----- TEXT PROVIDED -----

Monday, March 09, 2009

Good Cop

Well, I wrote a "bad cop" story - "Two Kinds Of Tickets". In the interest of fairness, and as required by the Taxi Driver's Code of Honor which doesn't exist, I am compelled to file the following report.
It's a "good cop" story.

It happened a few days ago and it had to do with something I knew would happen sooner or later (and turned out to be later).

Yellow cabs in New York City have been required to accept credit cards for just over a year now. Since it began I've been wondering what would happen when:

a) the only credit card the passenger has is declined. Or all the credit cards the passenger has are declined, and

b) the passenger has no cash and no apparent way of getting cash.

This situation is a bit different than what the same situation would have been in the days prior to credit cards. In those days, the passenger presumably knew that he didn't have any money in his pockets. I mean, who would get into a taxicab without knowing he had money to pay for the ride? You get the guy to his apartment building and then, after a minute of putting his hands through his pockets...

"Oh my god, I'm so sorry, I don't have any money on me!"

And then...

"I'll go upstairs and get some money. I'll be right back!"

And then...

Nothing. And you can't believe you've been suckered again. Plus you've wasted ten or fifteen minutes of money time. "He (or she) seemed so sincere..."

But this declined credit card situation is a little different. It's much easier to believe that the person genuinely didn't know his card would be declined and there's a presumption of innocence. Right?

Well, wrong. It turns out that, if you're a veteran cabbie and you've been ripped off whatever the requisite number of times is, the assumption is that this is just another, more modern, way of beating a fare. It's a presumption of guilt, actually.

Here's what happened...

A few days ago I picked up a fare at 3:45 a.m. in Midtown at 6th Avenue and 56th Street, a good part of town. It's an area where you might find office workers who've been doing an all-nighter heading wearily home or you might find someone who's been in an upscale bar all night heading wearily home. My passenger was an attractive 30-something female, professional in appearance and sophisticated in demeanor, whose destination was 84th Street in the Upper West Side. There was nothing "street" about her, nothing that would seem to be a tip-off that she would even consider the possibility of not paying a cab driver his fare.

So when, after several swipes, her credit card was declined by the taxi's satellite-connected system, I wasn't concerned. She would just use a different card, which is actually not that unusual.

But she didn't have another card.

Still, I was not concerned. She would just reach into her bag and pull out enough cash to pay the $7.80 fare, probably giving me a ten and telling me to keep the change. Or, if not a ten, then certainly nine, since eight would be a 20 cent tip (also known as an "insult") and this person would never give a 20 cent tip.

But then came an alarming confession. "I don't have enough cash," she said.

Now this was not good and quite immediately I was concerned. In prior years when the passenger had no cash but did have a credit or debit card, an option at this point would have been to go to an ATM. But since her card didn't work in the taxi's system, there didn't seem to be any point in trying the declined card in a bank. Nevertheless, there was still another way. I suggested that she go upstairs to get money from her apartment but leave something of value in the taxi as collateral.

----- ROWS -----

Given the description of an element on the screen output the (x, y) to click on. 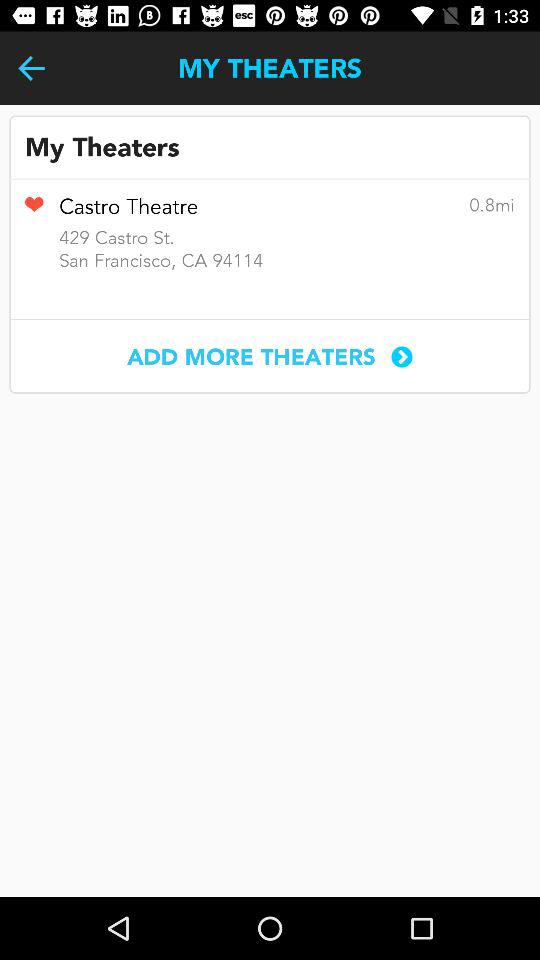
tap the item next to my theaters (31, 67)
Given the description of an element on the screen output the (x, y) to click on. 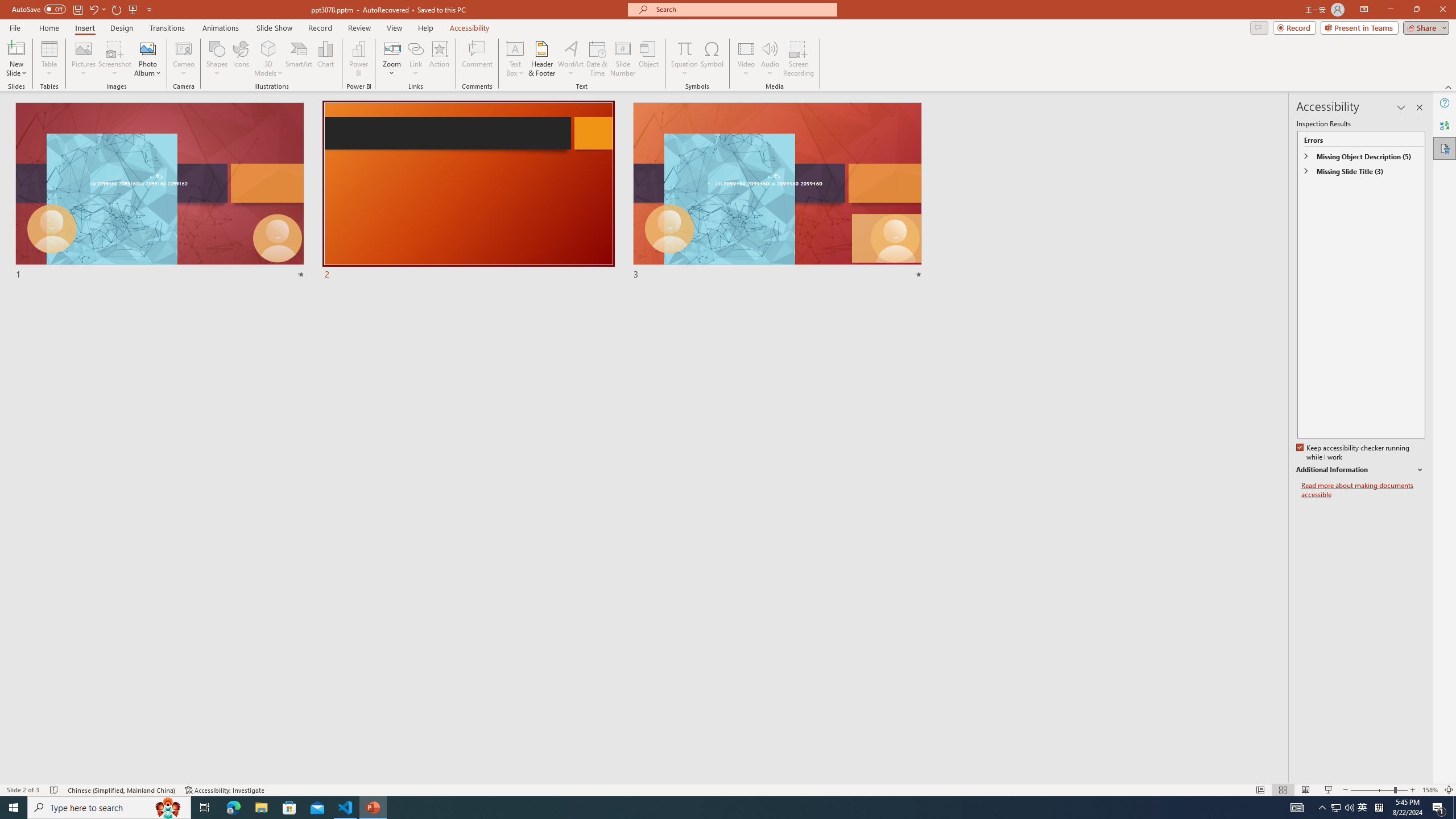
Object... (649, 58)
Date & Time... (596, 58)
Power BI (358, 58)
WordArt (570, 58)
Screenshot (114, 58)
Given the description of an element on the screen output the (x, y) to click on. 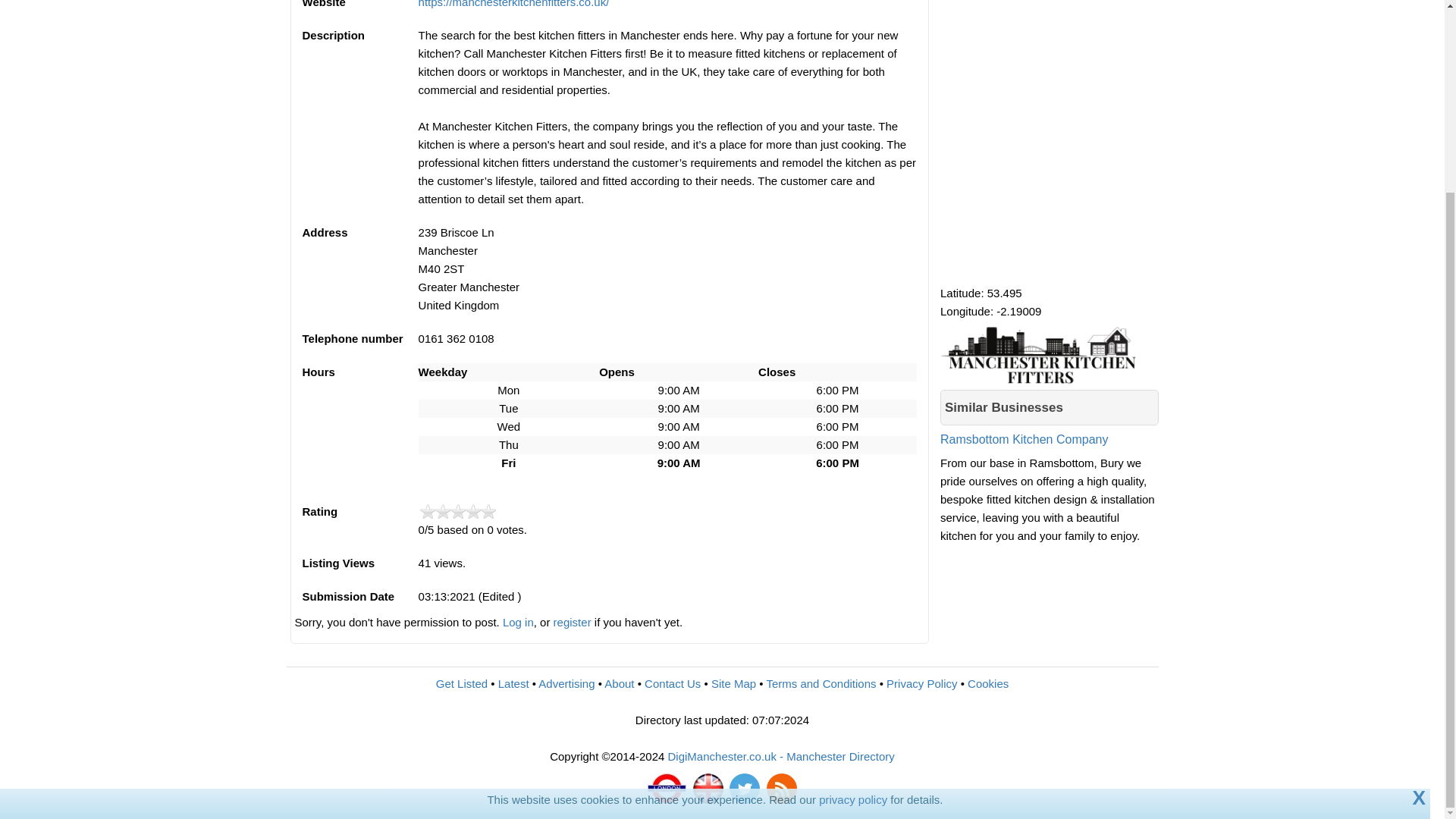
register (572, 621)
Log in (518, 621)
Ramsbottom Kitchen Company (1049, 451)
Terms and Conditions (820, 683)
Latest (513, 683)
Privacy Policy (921, 683)
DigiManchester.co.uk - Manchester Directory (781, 756)
Get Listed (461, 683)
About (618, 683)
Site Map (733, 683)
privacy policy (852, 557)
Contact Us (672, 683)
Manchester Kitchen Fitters Logo (1048, 353)
Advertising (566, 683)
Cookies (988, 683)
Given the description of an element on the screen output the (x, y) to click on. 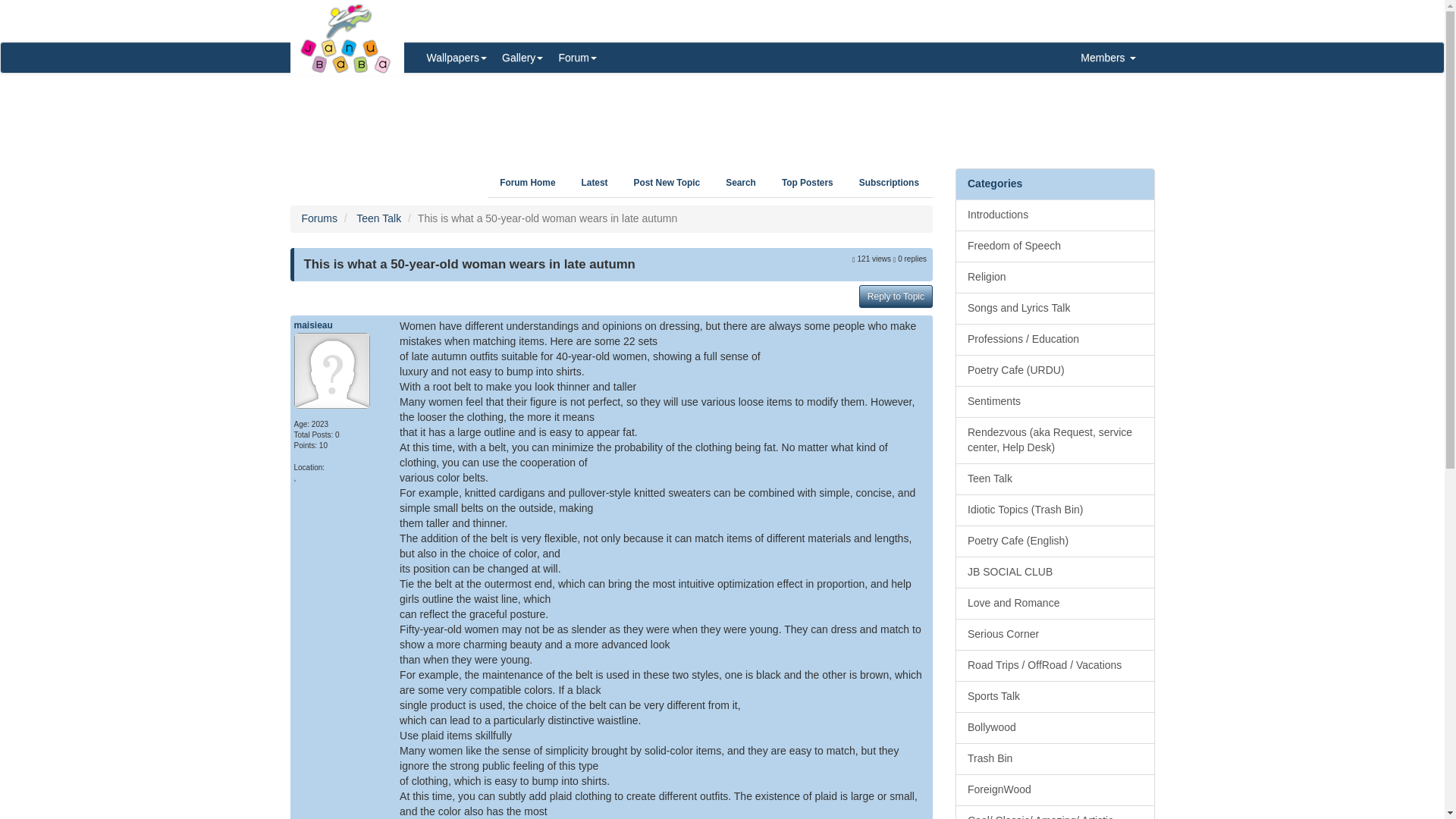
Advertisement (721, 115)
Wallpapers (457, 57)
Gallery (522, 57)
Forum (577, 57)
Given the description of an element on the screen output the (x, y) to click on. 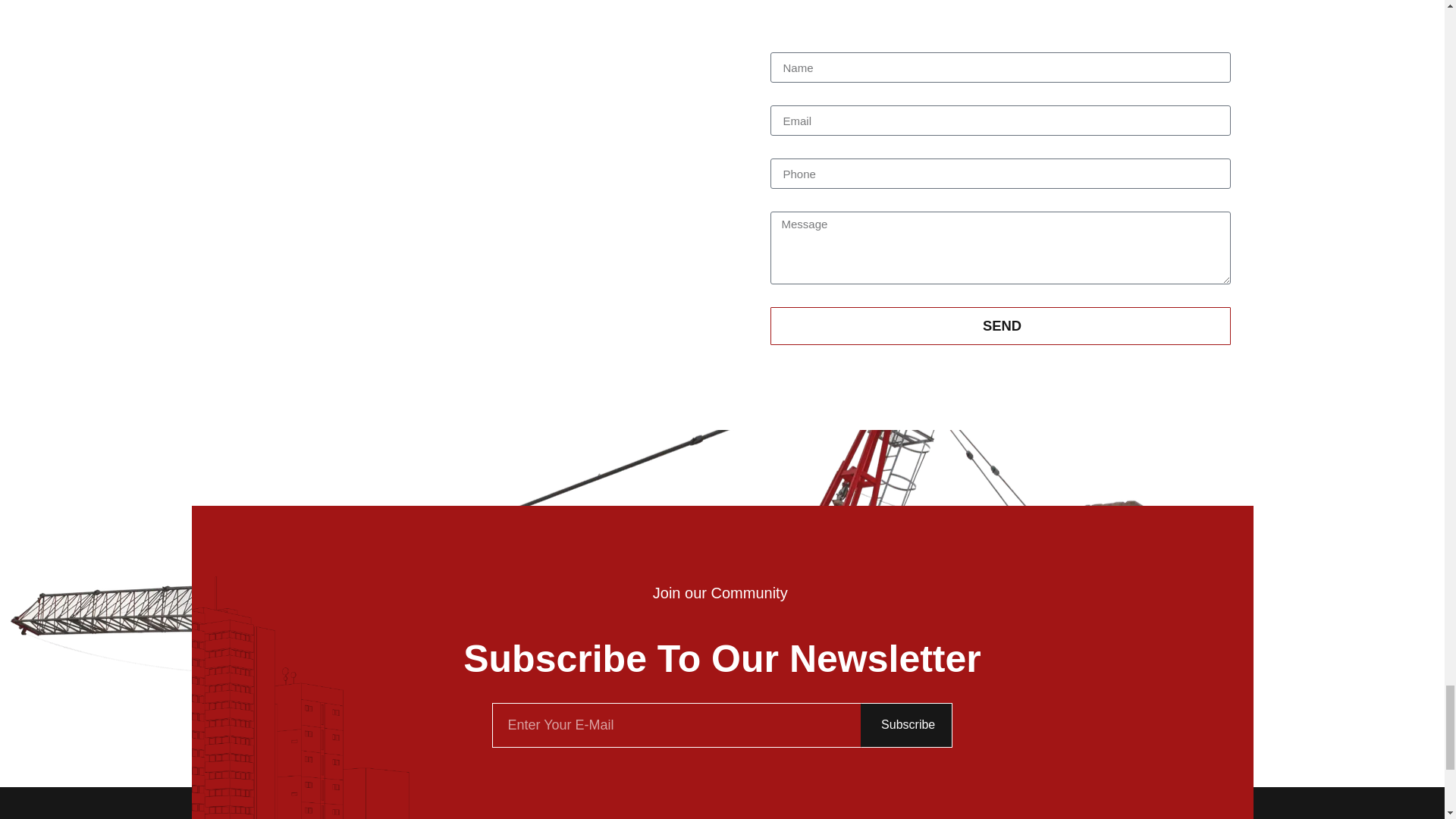
SEND (1000, 325)
Subscribe (906, 724)
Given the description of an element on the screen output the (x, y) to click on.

-----

__OBJECTIVE__
Return the part of the taxi story starting with "a) the only" and going on through "of getting cash.", copied word for word.

__CORRECT OUTPUT__
a) the only credit card the passenger has is declined. Or all the credit cards the passenger has are declined, and

b) the passenger has no cash and no apparent way of getting cash.